**QUOTED TEXT**
Beasley (BBGI) Q1 2026 earnings review

Net Income Illusion Masks Core Operational Deterioration

At first glance, Beasley's Q1 2026 results look like a massive turnaround: Net Income swung from a $2.7M loss to a $3.2M profit. But this is an illusion manufactured by a $12.5M gain from the Fort Myers station sale. Underneath the hood, the core broadcast business continues to bleed. Same-station net revenue fell 6.7%, and operating leverage proved fatal as Adjusted EBITDA reversed from a positive $1.1M a year ago to negative $0.4M today. While digital revenue growth provides a silver lining, a severe liquidity crunch forced the company into a major balance sheet restructuring on May 1st. The transition to digital is happening, but the legacy business is melting faster than digital can replace it.

🐂 Bull Case

Digital Growth Accelerating

Same-station digital revenue grew an impressive 18.2% YoY, proving that the company's investments in owned-and-operated digital products are yielding real results. Digital now accounts for 25% of total revenue.

Balance Sheet Lifeline Secured

The May 1st restructuring—including a new asset-based lending facility and repurchasing first lien notes—averted a near-term liquidity crisis and provides breathing room to execute the digital transition.

🐻 Bear Case

Core Audio is Collapsing

Same-station audio revenue plunged 12.9% YoY. The structural decline in traditional agency advertising is not slowing down, and management cannot cut costs fast enough to protect margins.

Cash Flow and Liquidity Peril

Working capital plummeted to a negative $6.7M by the end of Q1, and the company burned roughly $3.5M in operating cash. Adjusted EBITDA has turned negative, raising severe doubts about long-term debt serviceability.

⚖️ Verdict: 🔴🔴

Bearish. Management touts 'meaningful progress', but the financial reality is an operating business that just generated negative Adjusted EBITDA. The survival of the equity depends entirely on whether the May 1st debt restructuring buys enough time for the digital segment to outrun the collapse of legacy radio.

Key Themes

CONCERNNEW🔴🔴

Adjusted EBITDA Flips Negative (Narrative Contradiction)

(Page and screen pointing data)
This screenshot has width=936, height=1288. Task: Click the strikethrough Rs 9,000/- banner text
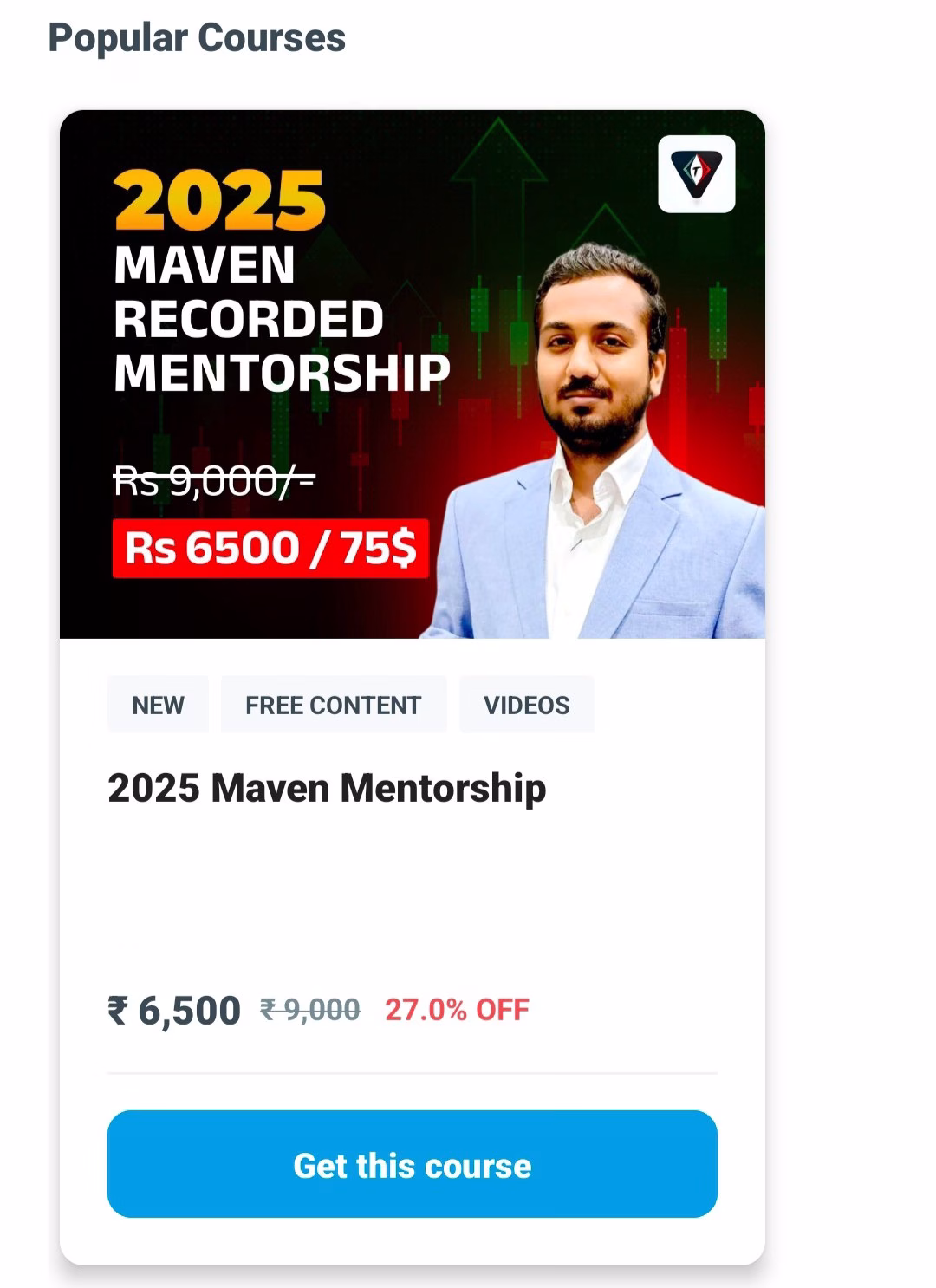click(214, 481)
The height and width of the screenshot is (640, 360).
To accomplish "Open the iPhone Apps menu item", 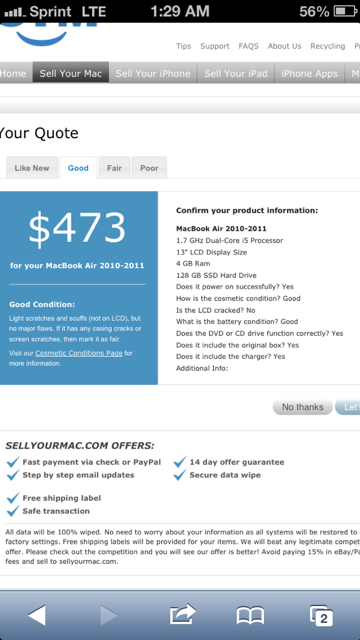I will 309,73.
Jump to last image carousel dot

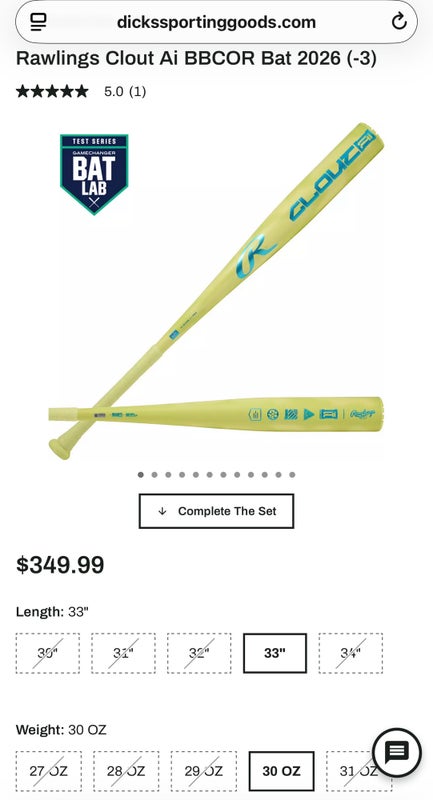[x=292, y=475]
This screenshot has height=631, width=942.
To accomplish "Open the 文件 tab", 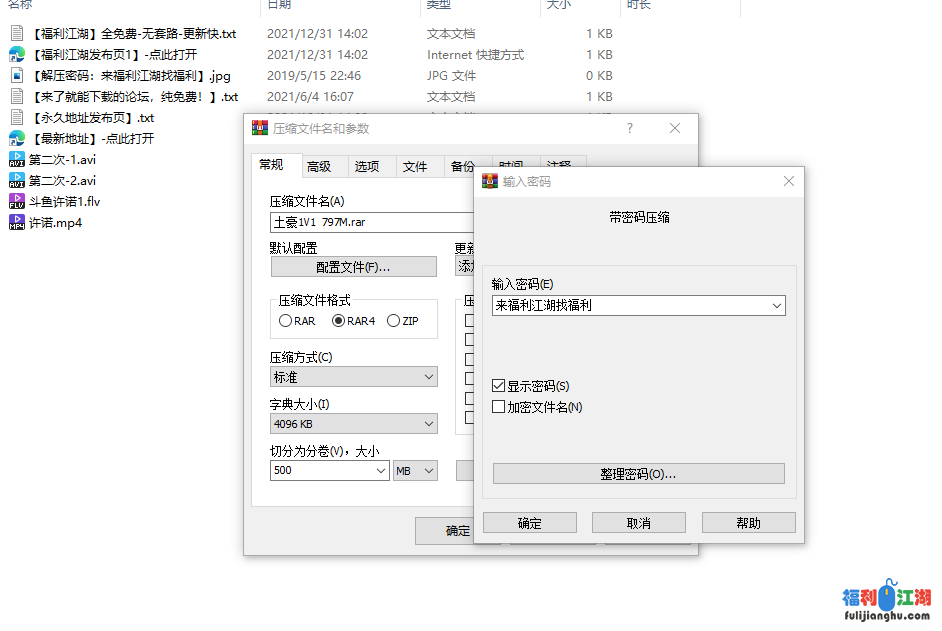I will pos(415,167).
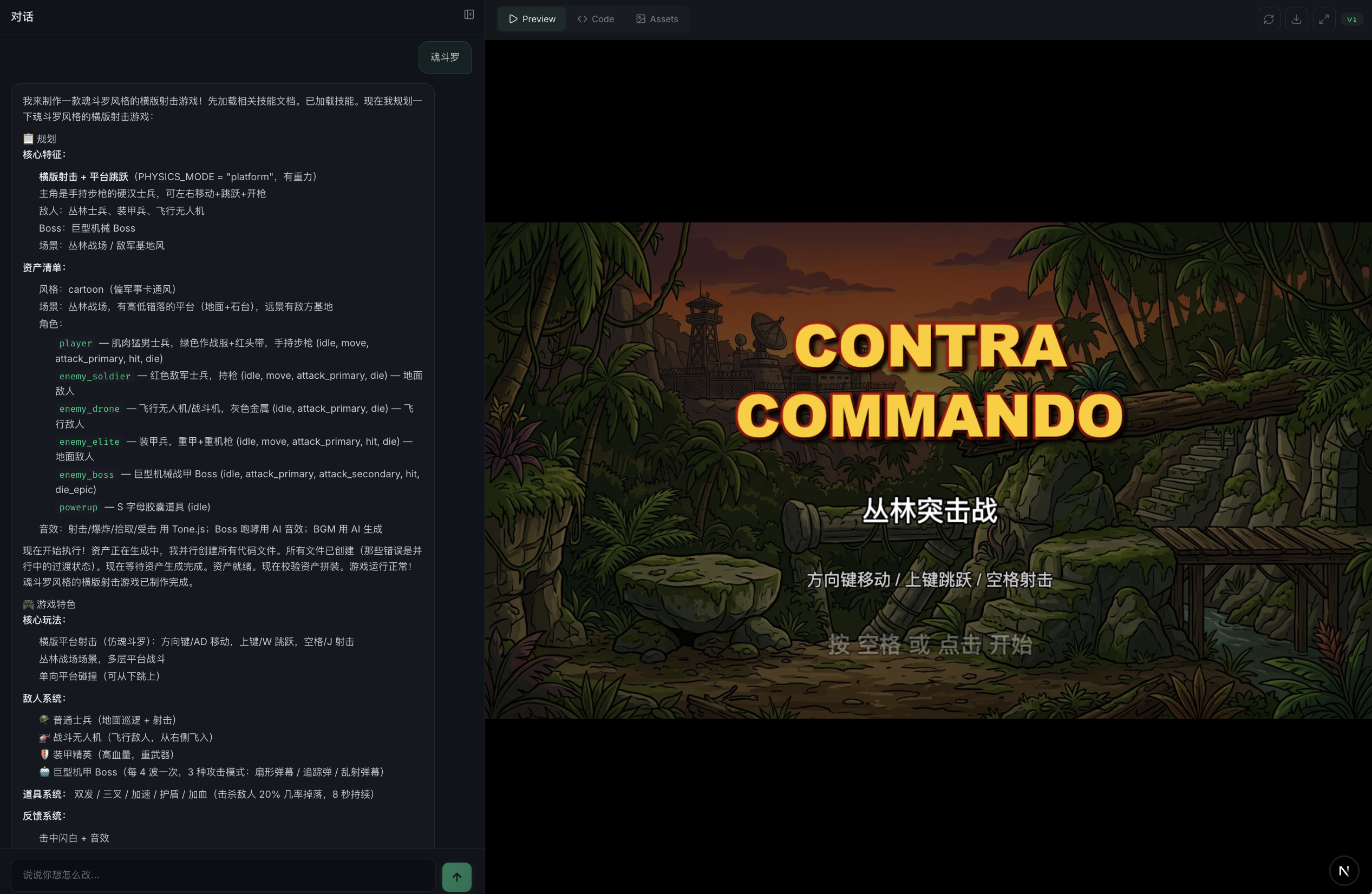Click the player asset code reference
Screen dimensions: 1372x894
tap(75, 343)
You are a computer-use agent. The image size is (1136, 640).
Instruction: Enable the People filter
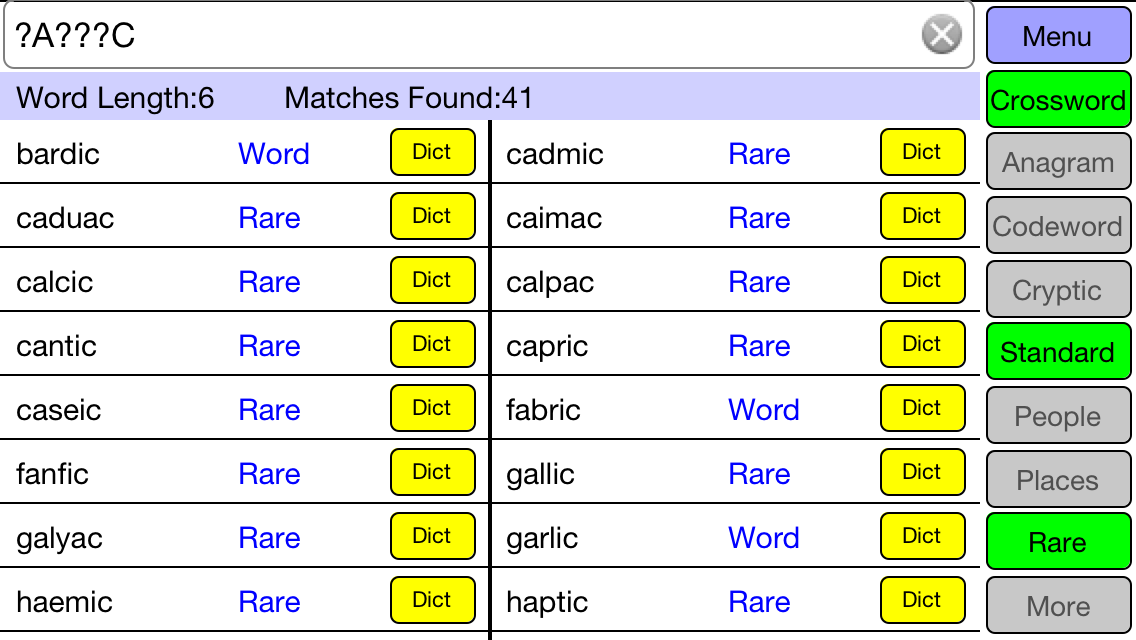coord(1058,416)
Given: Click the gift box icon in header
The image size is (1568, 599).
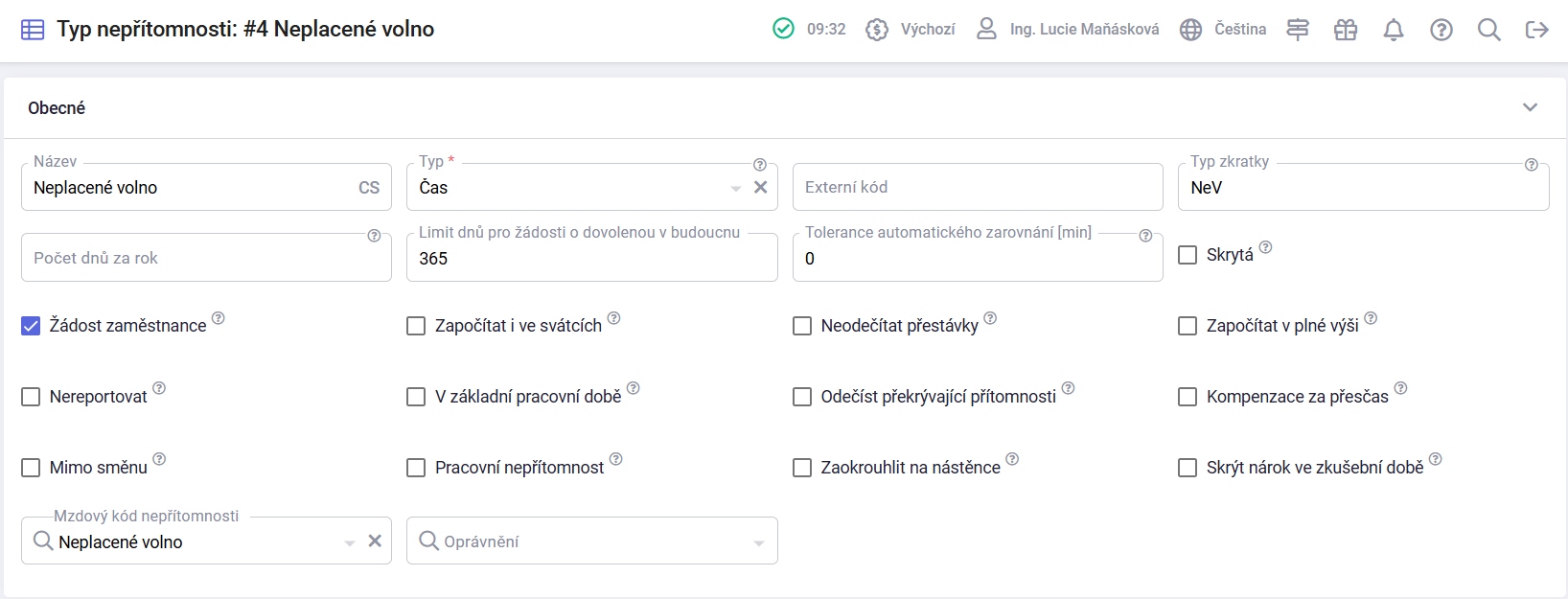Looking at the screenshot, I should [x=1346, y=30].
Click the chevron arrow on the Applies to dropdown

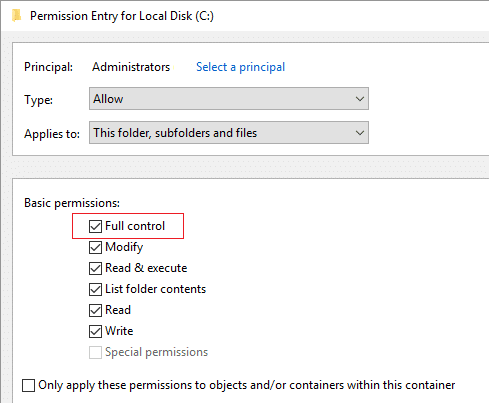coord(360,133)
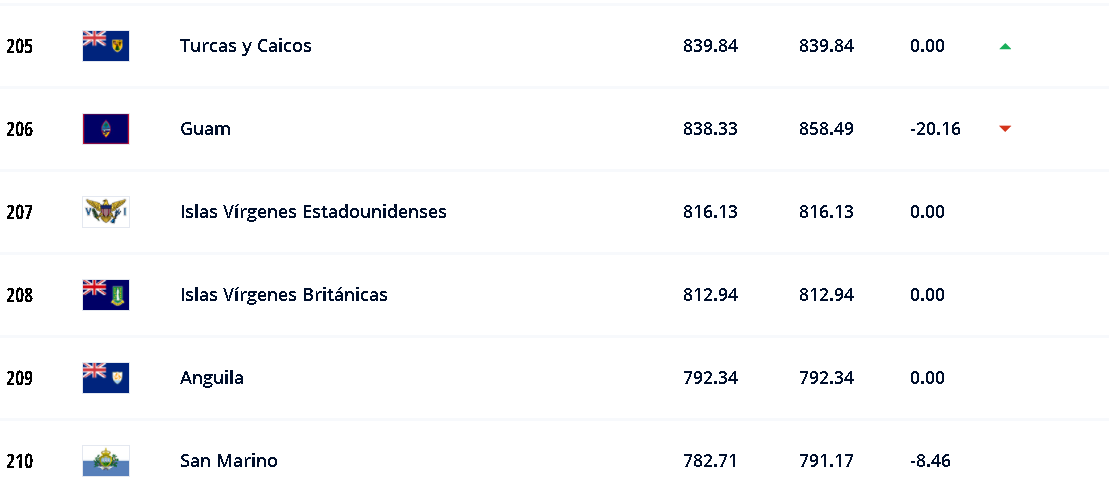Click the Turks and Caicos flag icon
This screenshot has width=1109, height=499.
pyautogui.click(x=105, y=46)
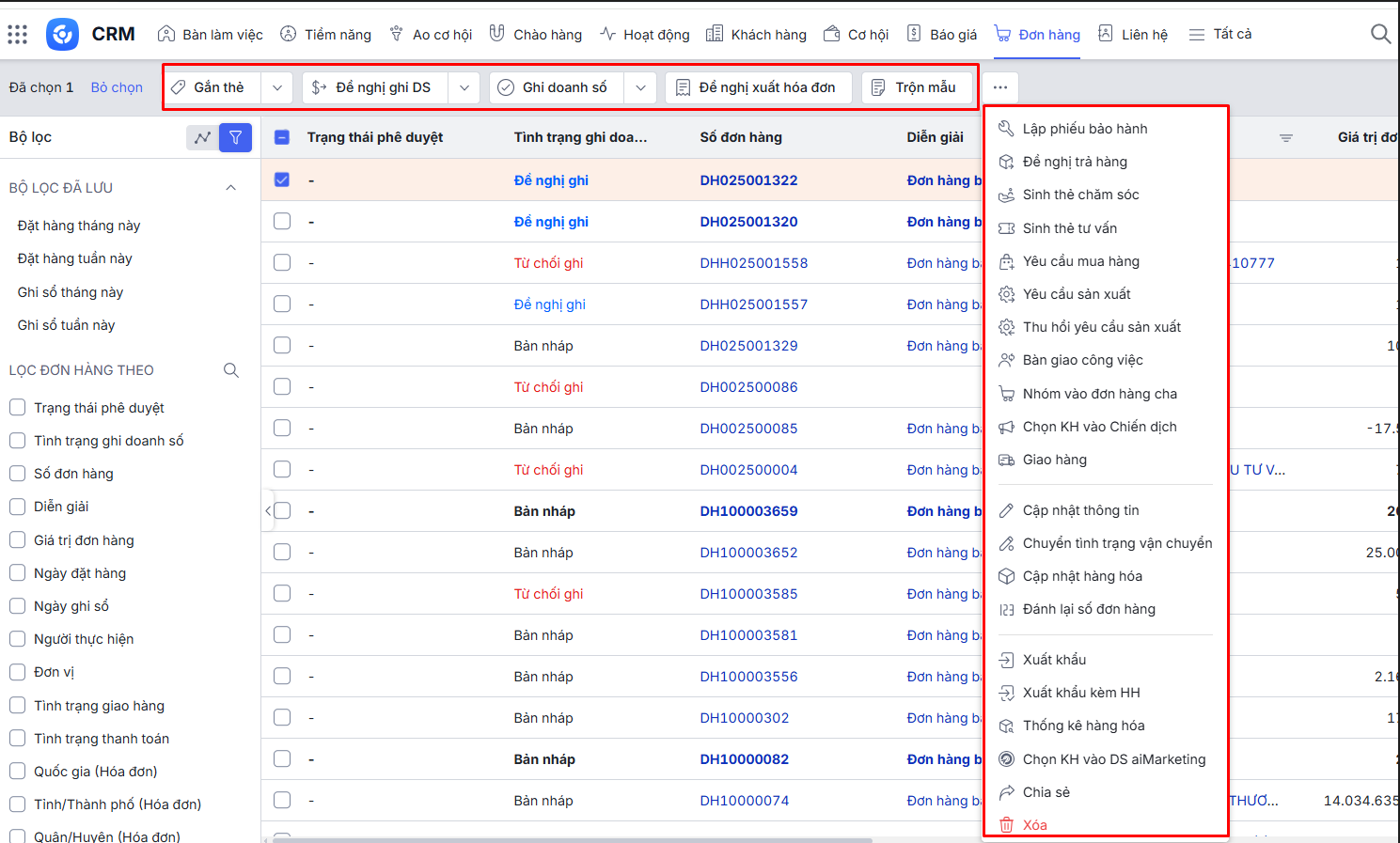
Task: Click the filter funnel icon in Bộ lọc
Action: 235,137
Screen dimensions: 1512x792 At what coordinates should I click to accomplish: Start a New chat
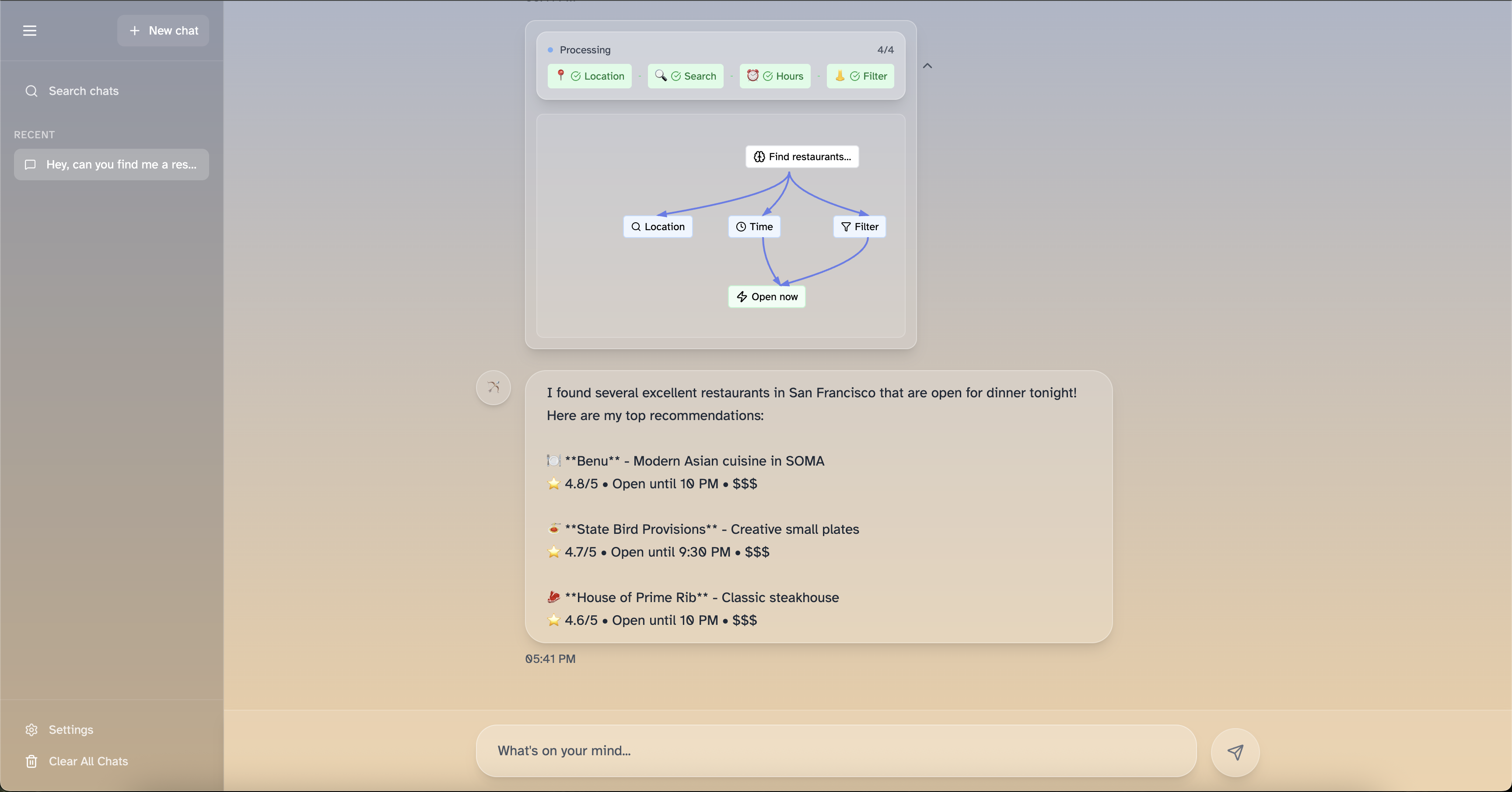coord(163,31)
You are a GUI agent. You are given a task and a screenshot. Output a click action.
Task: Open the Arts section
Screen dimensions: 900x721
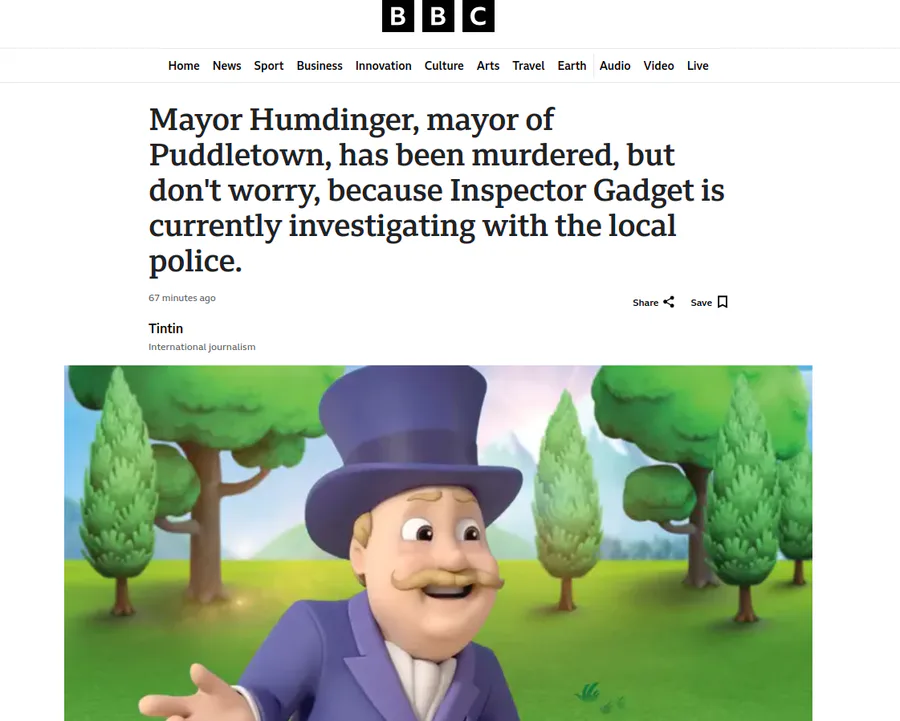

**DIRECTIONS**
[1] Quote the stretch of the Beasley Q1 2026 earnings review from "Digital Growth Accelerating" through "to protect margins.".
[2] Continue the Beasley Q1 2026 earnings review from the point at which it stops.

**RESULTS FOR EACH TASK**
[1]
Digital Growth Accelerating

Same-station digital revenue grew an impressive 18.2% YoY, proving that the company's investments in owned-and-operated digital products are yielding real results. Digital now accounts for 25% of total revenue.

Balance Sheet Lifeline Secured

The May 1st restructuring—including a new asset-based lending facility and repurchasing first lien notes—averted a near-term liquidity crisis and provides breathing room to execute the digital transition.

🐻 Bear Case

Core Audio is Collapsing

Same-station audio revenue plunged 12.9% YoY. The structural decline in traditional agency advertising is not slowing down, and management cannot cut costs fast enough to protect margins.

[2]
Management's press release leads with 'meaningful progress against strategic priorities' and highlights a positive operating income. However, the operational reality is highly concerning: Adjusted EBITDA—which excludes the $12.5M one-time gain from asset sales—reversed from $1.1M in 25Q1 to negative $0.4M in 26Q1. This explicitly contradicts the positive headline narrative and proves that cost cuts are no longer sufficient to offset the sheer volume of revenue decline.

DRIVER🟢

Digital Transformation Showing Real Scale

Digital is the only engine keeping the growth narrative alive. Same-station digital revenue surged 18.2% YoY to $10.7M. The pivot toward higher-margin, owned-and-operated direct digital packages continues to insulate the company from broader market shocks. Digital now consistently accounts for 25% of net revenue, up significantly from historical norms.

CONCERN🔴

Macro Headwinds Crushing Legacy Agency Spend

The company cited 'persistent weakness in the traditional agency advertising market' as the primary drag on Q1 performance. This macroeconomic vulnerability has been a recurring theme for over a year, with local and national agencies systematically deprioritizing traditional radio in favor of measurable digital channels. Audio net revenue on a same-station basis fell 12.9% YoY to $31.6M.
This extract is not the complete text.